#### Requirement A:
Duplicate the Eddie Byrom profile from "Personal information" up to and including "(squad no. 97)".
#### Requirement B:
According to the Eddie Byrom profile, which match was his first-class debut, and on what date?
#### Requirement C:
List each domestic team that the Eddie Byrom profile names, giving each team only once.

#### Extract:
Eddie Byrom

Personal information
- Full name: Edward James Byrom
- Born: 17 June 1997 (age 29) Harare, Zimbabwe
- Batting: Left-handed
- Bowling: Right-arm leg break
- Role: Batter

Domestic team information
- 2017–2021: Somerset (squad no. 97)
- 2017/18: Rising Stars
- 2021: → Glamorgan (on loan)
- 2022–present: Glamorgan
- 2022/23: Mid West Rhinos
- 2023/24: Southern Rocks
- First-class debut: 26 June 2017 Somerset v Hampshire
- List A debut: 25 July 2021 Somerset v Derbyshire

Career statistics
| Competition | FC | LA | T20 |
| Matches | 71 | 37 | 50 |
| Runs scored | 3,762 | 1,169 | 777 |
| Batting average | 30.83 | 35.42 | 18.50 |
| 100s/50s | 7/16 | 2/9 | 0/3 |
| Top score | 176 | 123* | 78* |
| Balls bowled | 247 | – | – |
| Wickets | 3 | – | – |
| Bowling average | 57.66 | – | – |
| 5 wickets in innings | 0 | – | – |
| 10 wickets in match | 0 | – | – |
| Best bowling | 2/64 | – | – |
| Catches/stumpings | 40/– | 13/– | 14/– |
- Source: ESPNcricinfo, 9 August 2026

= Eddie Byrom =

Irish-Zimbabwean cricketer (born 1997)

#### Data extracts:

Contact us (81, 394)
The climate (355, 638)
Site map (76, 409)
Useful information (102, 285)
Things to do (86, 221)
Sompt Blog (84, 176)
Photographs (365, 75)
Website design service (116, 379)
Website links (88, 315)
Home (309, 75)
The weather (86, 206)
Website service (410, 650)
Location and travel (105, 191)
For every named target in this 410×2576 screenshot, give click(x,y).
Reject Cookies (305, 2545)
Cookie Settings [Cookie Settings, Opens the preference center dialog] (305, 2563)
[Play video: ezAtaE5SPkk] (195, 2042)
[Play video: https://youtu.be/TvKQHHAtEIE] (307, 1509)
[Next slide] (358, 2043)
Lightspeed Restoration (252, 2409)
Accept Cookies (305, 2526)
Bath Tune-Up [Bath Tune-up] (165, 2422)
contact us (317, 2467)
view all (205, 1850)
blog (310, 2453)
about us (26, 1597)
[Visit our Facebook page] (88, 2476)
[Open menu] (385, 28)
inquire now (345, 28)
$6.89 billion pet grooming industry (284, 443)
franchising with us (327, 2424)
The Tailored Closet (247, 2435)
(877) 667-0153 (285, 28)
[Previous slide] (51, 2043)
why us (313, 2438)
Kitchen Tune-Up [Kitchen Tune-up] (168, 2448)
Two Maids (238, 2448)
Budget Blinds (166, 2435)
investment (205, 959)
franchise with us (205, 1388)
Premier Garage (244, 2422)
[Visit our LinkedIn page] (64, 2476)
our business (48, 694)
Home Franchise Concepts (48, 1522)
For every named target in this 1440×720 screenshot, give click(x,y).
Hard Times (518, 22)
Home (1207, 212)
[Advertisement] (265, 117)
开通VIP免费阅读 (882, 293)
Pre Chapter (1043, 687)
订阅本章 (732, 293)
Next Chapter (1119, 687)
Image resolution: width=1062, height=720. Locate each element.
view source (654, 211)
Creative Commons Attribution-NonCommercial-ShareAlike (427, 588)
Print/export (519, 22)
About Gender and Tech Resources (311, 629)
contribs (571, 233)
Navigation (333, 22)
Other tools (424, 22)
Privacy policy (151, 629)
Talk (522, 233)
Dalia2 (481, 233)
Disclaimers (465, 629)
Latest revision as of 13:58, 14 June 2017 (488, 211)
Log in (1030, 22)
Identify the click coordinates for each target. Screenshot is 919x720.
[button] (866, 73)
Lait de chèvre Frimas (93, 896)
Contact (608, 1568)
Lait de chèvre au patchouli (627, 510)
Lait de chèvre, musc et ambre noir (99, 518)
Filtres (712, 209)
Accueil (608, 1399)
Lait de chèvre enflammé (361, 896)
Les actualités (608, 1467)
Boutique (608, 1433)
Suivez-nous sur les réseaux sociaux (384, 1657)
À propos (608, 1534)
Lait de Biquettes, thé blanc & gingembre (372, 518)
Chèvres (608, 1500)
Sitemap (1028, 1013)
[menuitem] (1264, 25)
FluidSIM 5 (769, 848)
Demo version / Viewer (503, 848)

#### Output A:
Personal information
- Full name: Edward James Byrom
- Born: 17 June 1997 (age 29) Harare, Zimbabwe
- Batting: Left-handed
- Bowling: Right-arm leg break
- Role: Batter

Domestic team information
- 2017–2021: Somerset (squad no. 97)

#### Output B:
Somerset v Hampshire, on 26 June 2017.

#### Output C:
Somerset
Rising Stars
Glamorgan
Mid West Rhinos
Southern Rocks